Task to carry out
Write out the lines again, beginning with the line that contains "is (551, 1114)." and continuing through the end of the records, requests included. Shift every coordinate in the answers by -84, and leave the pictures out.

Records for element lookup
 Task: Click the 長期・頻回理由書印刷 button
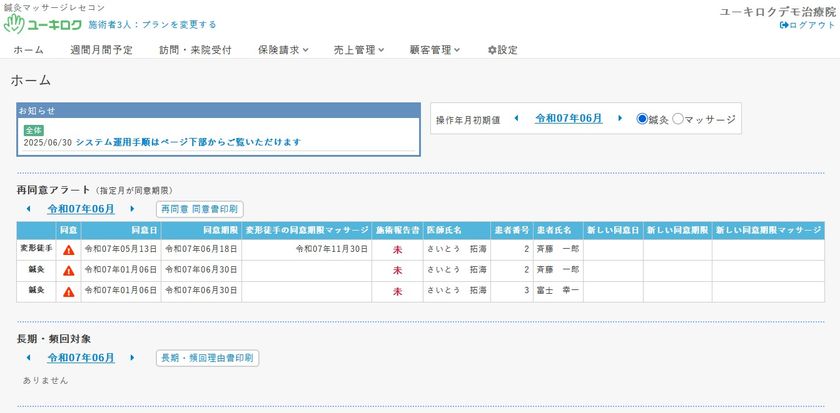point(207,357)
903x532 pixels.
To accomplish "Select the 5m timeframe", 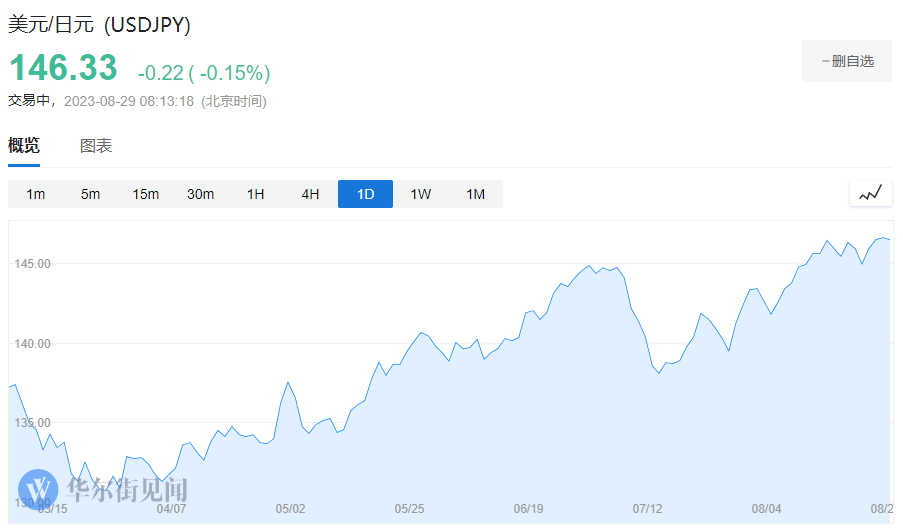I will pyautogui.click(x=91, y=194).
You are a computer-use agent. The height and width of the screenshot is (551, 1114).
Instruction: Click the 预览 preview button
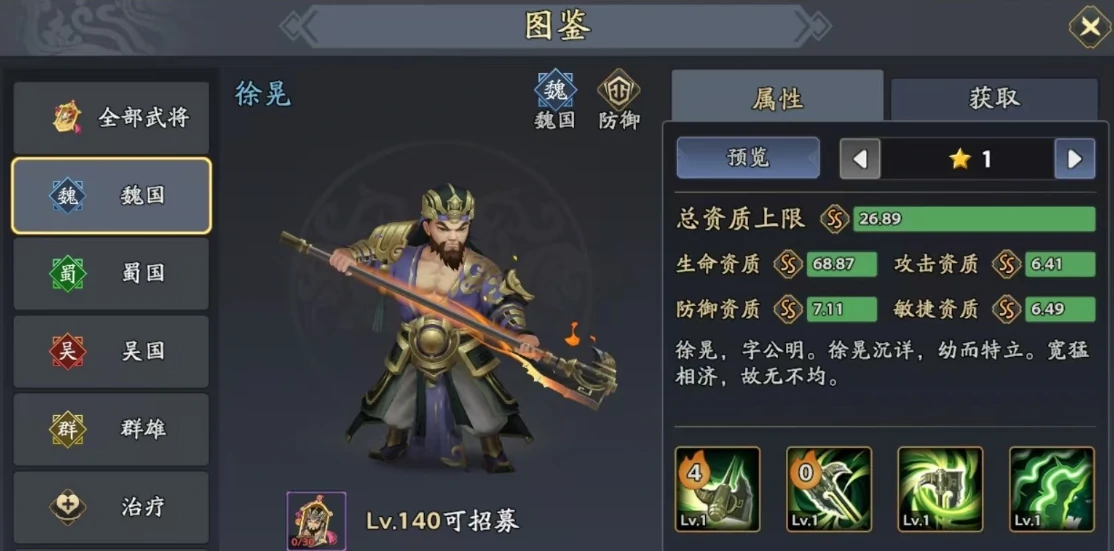[x=748, y=158]
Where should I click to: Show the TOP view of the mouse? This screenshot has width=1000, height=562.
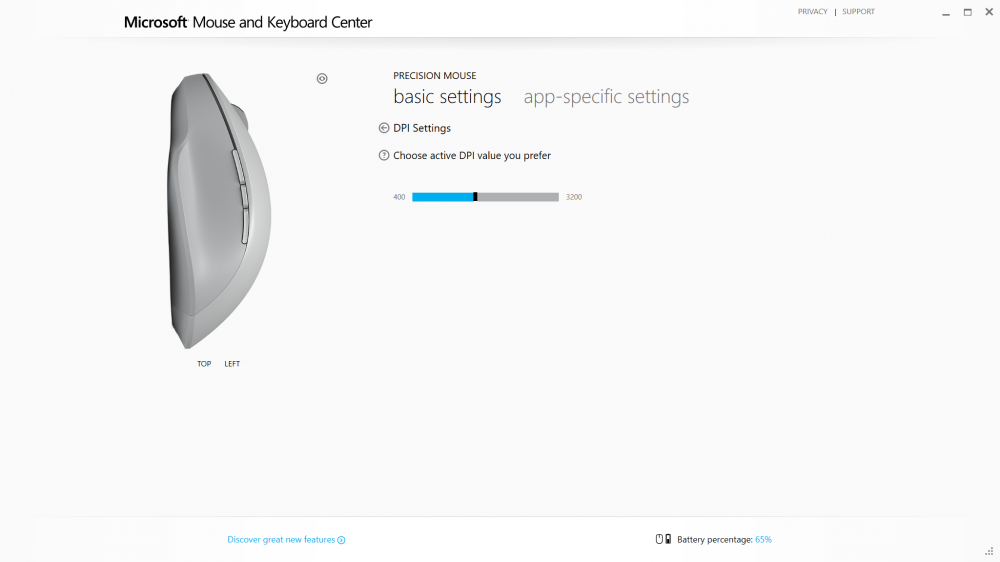(x=204, y=364)
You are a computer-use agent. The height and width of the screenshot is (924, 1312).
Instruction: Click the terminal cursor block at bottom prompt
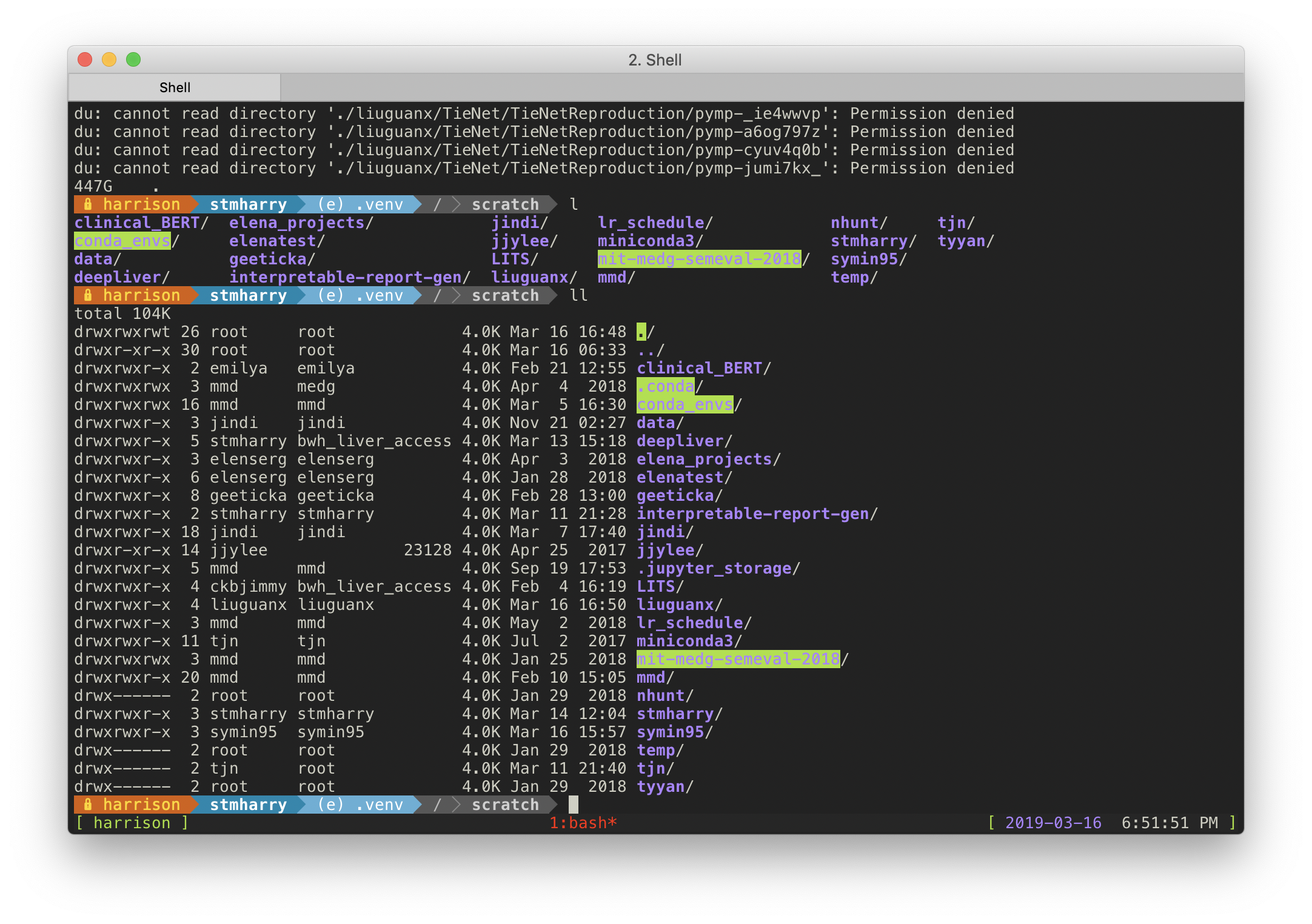point(574,805)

Written solution
You are a computer-use agent. The height and width of the screenshot is (551, 1114).
Instruction: Click the 预览 preview button
[x=664, y=74]
Where should I click to: Show the TOP view of the mouse? This screenshot has width=1000, height=562.
(x=120, y=280)
You are a computer-use agent. The height and width of the screenshot is (924, 1312).
Instruction: Click the terminal cursor block at bottom prompt
point(490,721)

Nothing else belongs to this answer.